# [Brief]
Transcribe the records that follow exactly. Skip the pictures.

Segment Start: Provided data

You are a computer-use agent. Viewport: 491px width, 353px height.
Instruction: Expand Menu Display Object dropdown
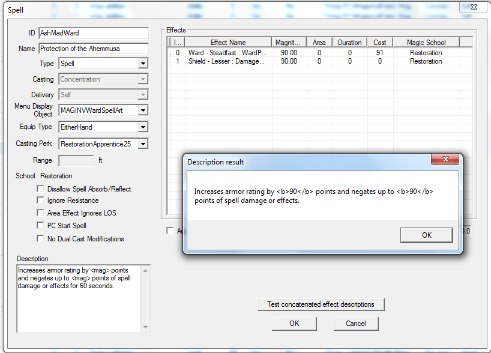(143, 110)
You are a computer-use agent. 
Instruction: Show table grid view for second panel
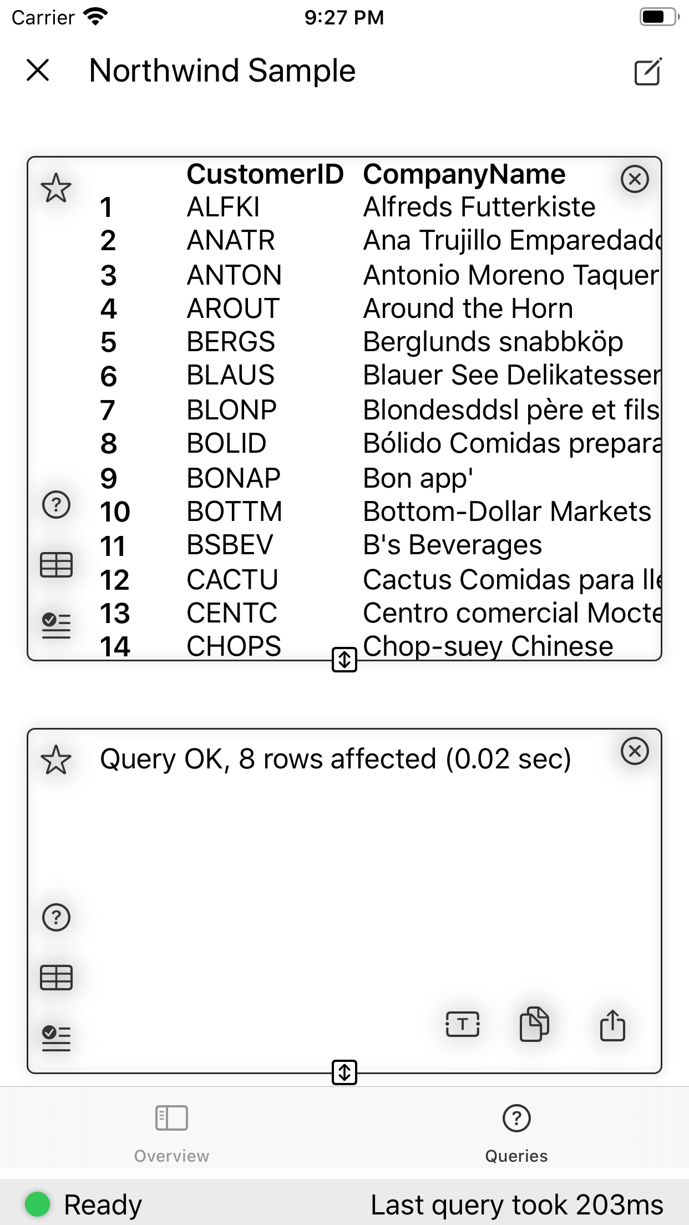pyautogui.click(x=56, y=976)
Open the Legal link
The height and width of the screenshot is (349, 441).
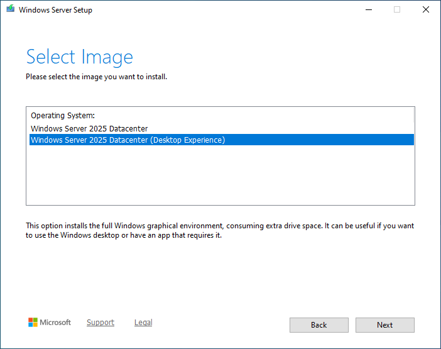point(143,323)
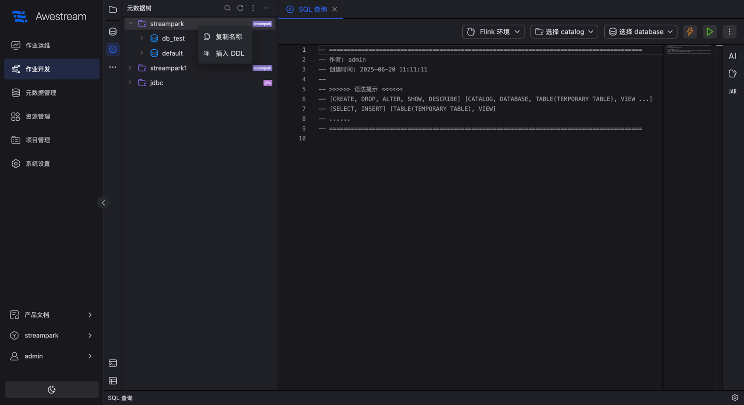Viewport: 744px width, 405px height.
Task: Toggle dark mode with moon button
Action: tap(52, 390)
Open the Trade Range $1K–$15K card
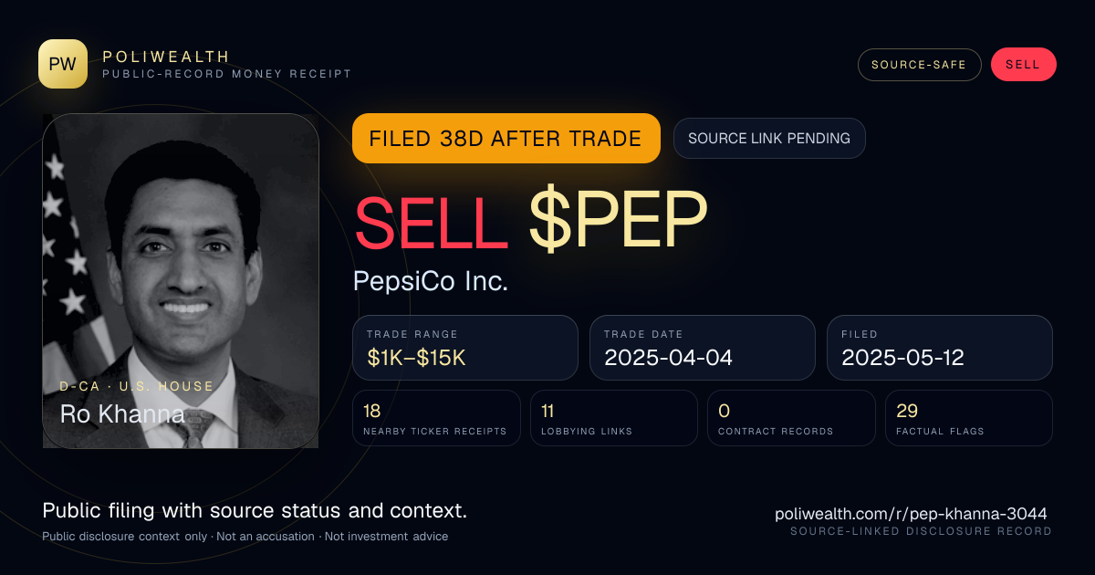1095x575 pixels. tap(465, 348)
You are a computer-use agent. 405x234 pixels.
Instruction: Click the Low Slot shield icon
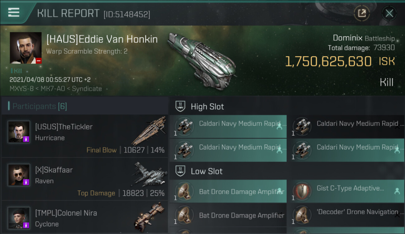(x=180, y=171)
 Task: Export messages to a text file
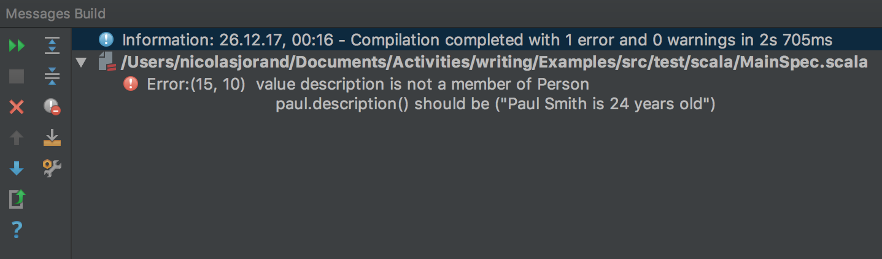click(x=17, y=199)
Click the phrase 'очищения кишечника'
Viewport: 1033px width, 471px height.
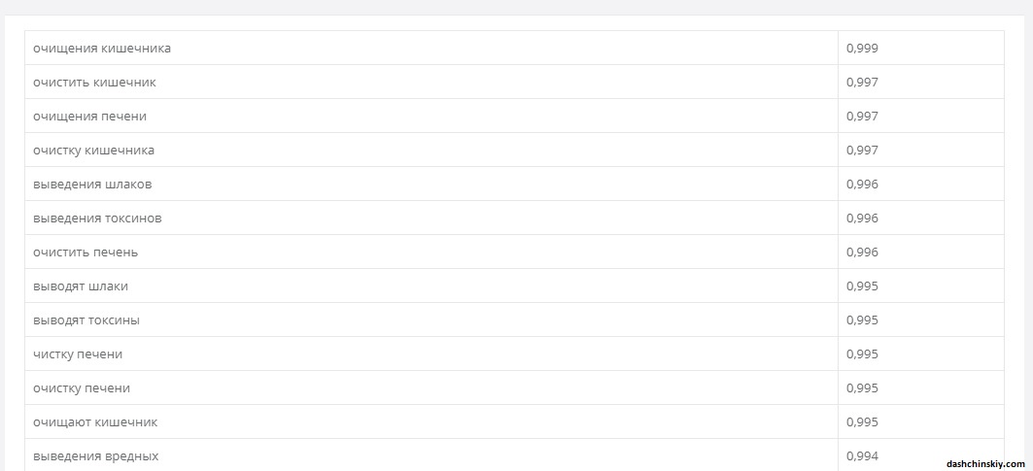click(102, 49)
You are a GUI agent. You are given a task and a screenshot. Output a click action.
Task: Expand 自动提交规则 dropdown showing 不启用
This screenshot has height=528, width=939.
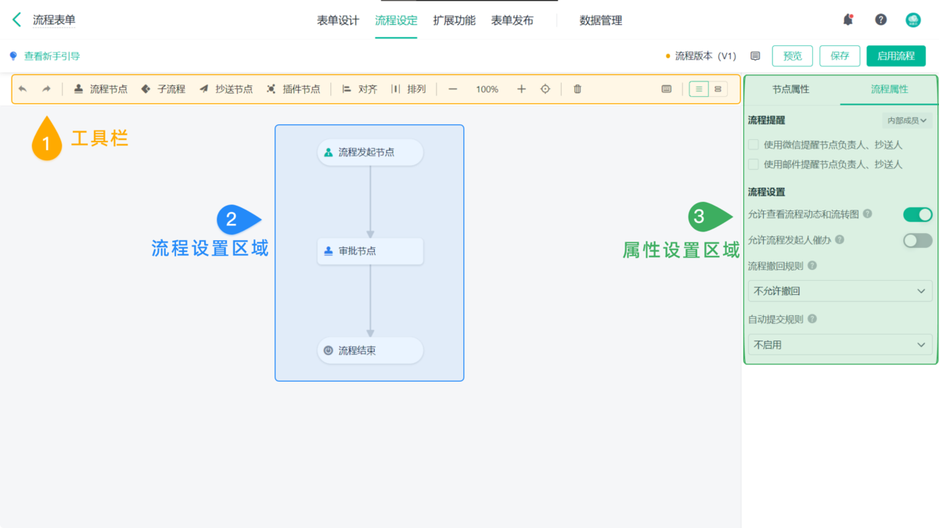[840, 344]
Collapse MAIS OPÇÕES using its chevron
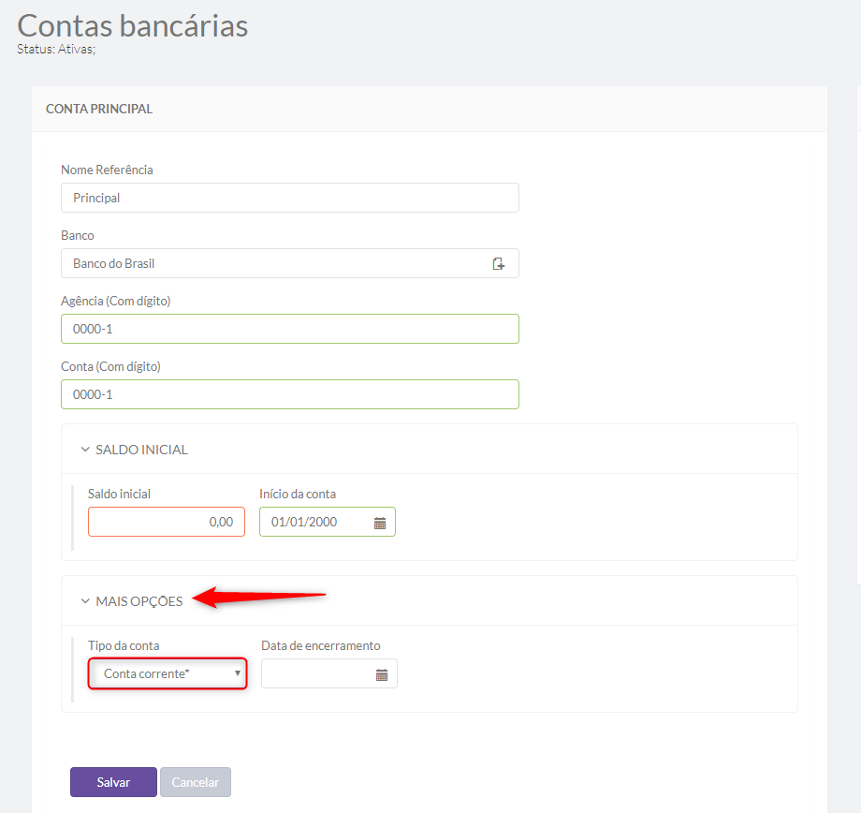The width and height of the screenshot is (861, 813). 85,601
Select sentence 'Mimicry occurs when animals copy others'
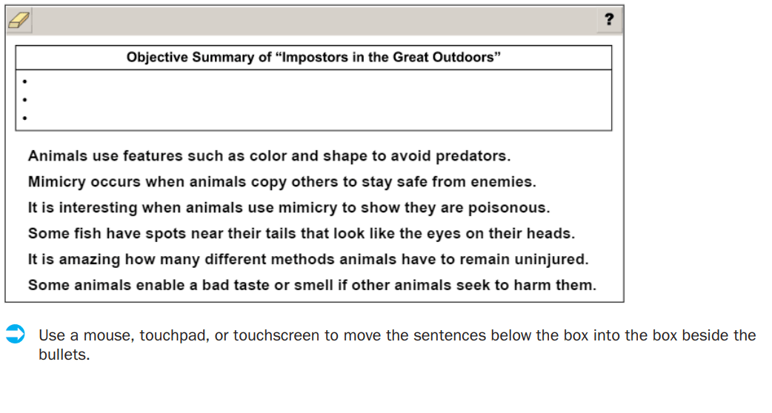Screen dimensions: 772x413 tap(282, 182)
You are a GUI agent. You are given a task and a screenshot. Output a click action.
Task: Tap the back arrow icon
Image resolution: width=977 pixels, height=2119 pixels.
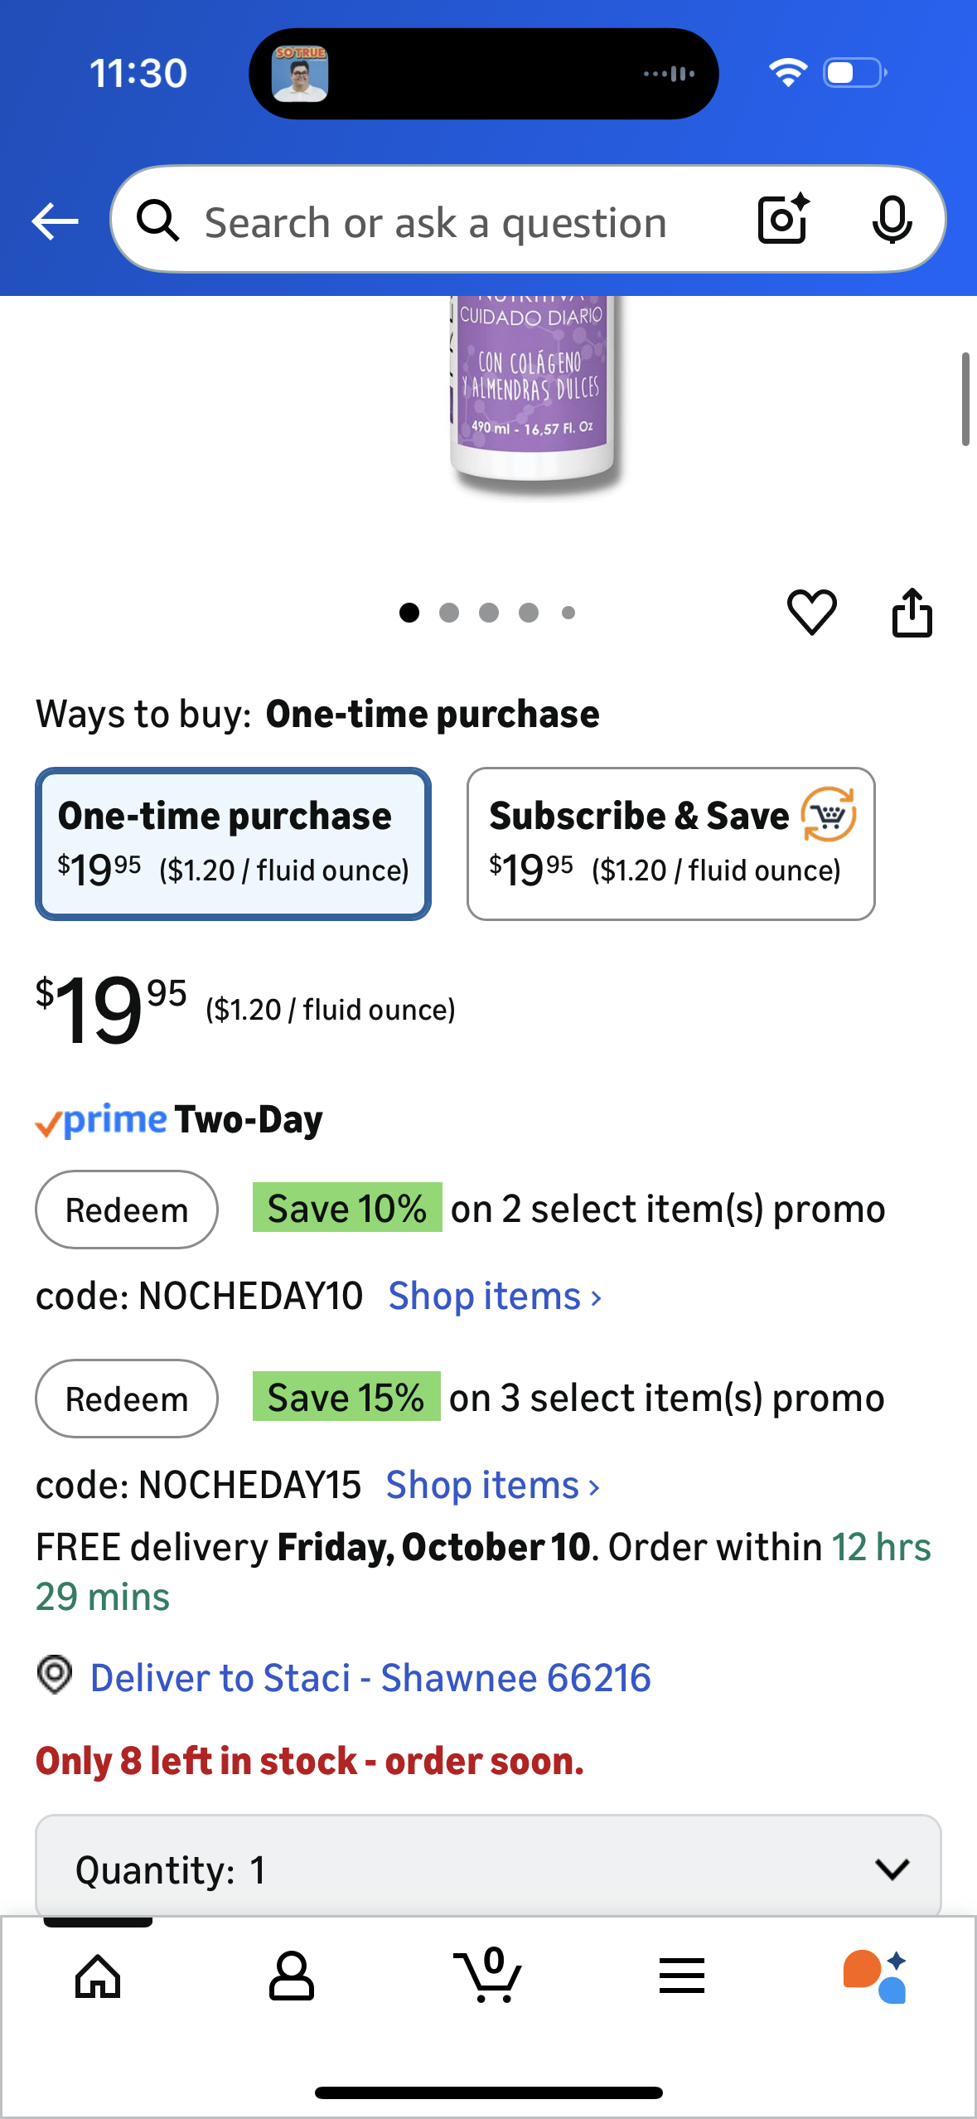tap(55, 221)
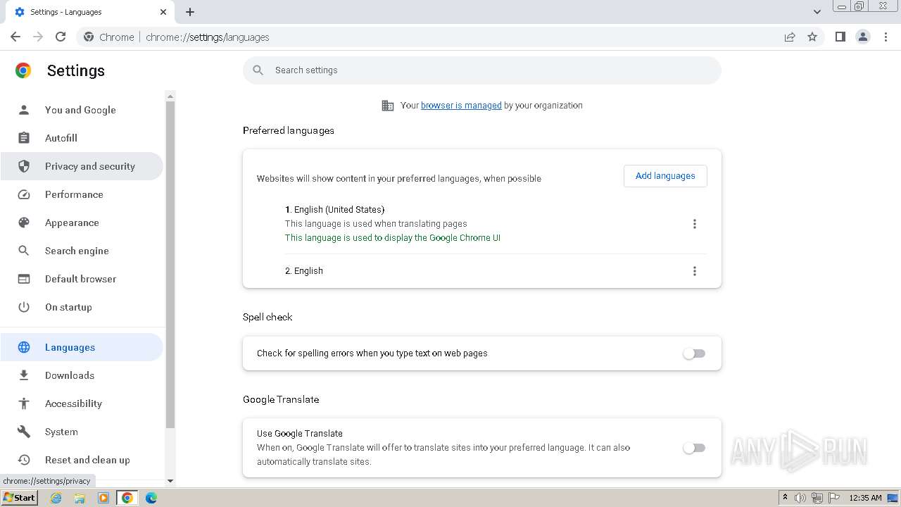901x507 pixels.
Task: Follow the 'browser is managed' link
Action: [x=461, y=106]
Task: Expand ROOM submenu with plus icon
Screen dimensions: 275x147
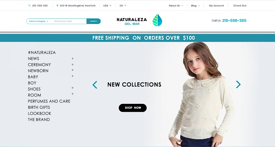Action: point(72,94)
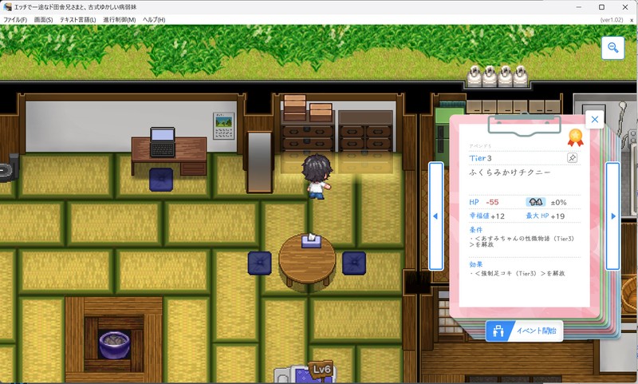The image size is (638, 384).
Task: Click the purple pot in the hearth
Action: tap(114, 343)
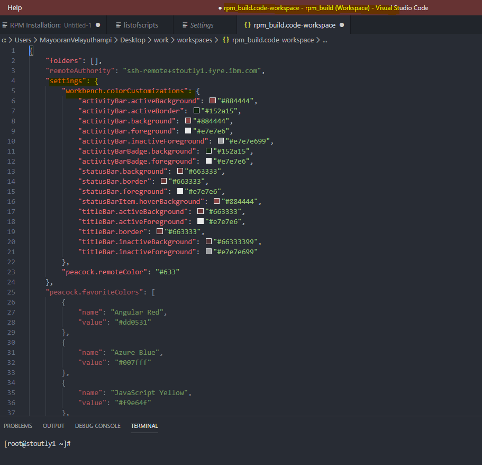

Segment End: Provided data

# [Your response]
You are a computer-use agent. Viewport: 491px width, 353px height.
Instruction: Expand Menu Display Object dropdown
(143, 110)
You are a computer-use agent. 
Instruction: Show table grid view for second panel
pyautogui.click(x=56, y=976)
Open the Legal link
The height and width of the screenshot is (349, 441).
point(143,323)
Viewport: 744px width, 405px height.
Task: Toggle dark mode with moon button
Action: tap(52, 390)
Open the Trade Range $1K–$15K card
1095x575 pixels. tap(465, 348)
You are a computer-use agent. 405x234 pixels.
Instruction: Click the Low Slot shield icon
(x=180, y=171)
 Task: Export messages to a text file
click(x=17, y=199)
Click the phrase 'очищения кишечника'
Viewport: 1033px width, 471px height.
click(102, 49)
You are a GUI agent. You are given a task and a screenshot. Output a click action.
Task: Expand 自动提交规则 dropdown showing 不启用
This screenshot has height=528, width=939.
[840, 344]
Collapse MAIS OPÇÕES using its chevron
The width and height of the screenshot is (861, 813). 85,601
Select sentence 'Mimicry occurs when animals copy others'
Screen dimensions: 772x413 tap(282, 182)
You are a GUI agent. You are given a task and a screenshot. Output a click action.
Task: Tap the back arrow icon
Image resolution: width=977 pixels, height=2119 pixels.
tap(55, 221)
901x507 pixels.
Task: Follow the 'browser is managed' link
Action: [x=461, y=106]
Task: Expand ROOM submenu with plus icon
Screen dimensions: 275x147
Action: point(72,94)
The image size is (638, 384).
Task: Click the purple pot in the hearth
Action: tap(114, 343)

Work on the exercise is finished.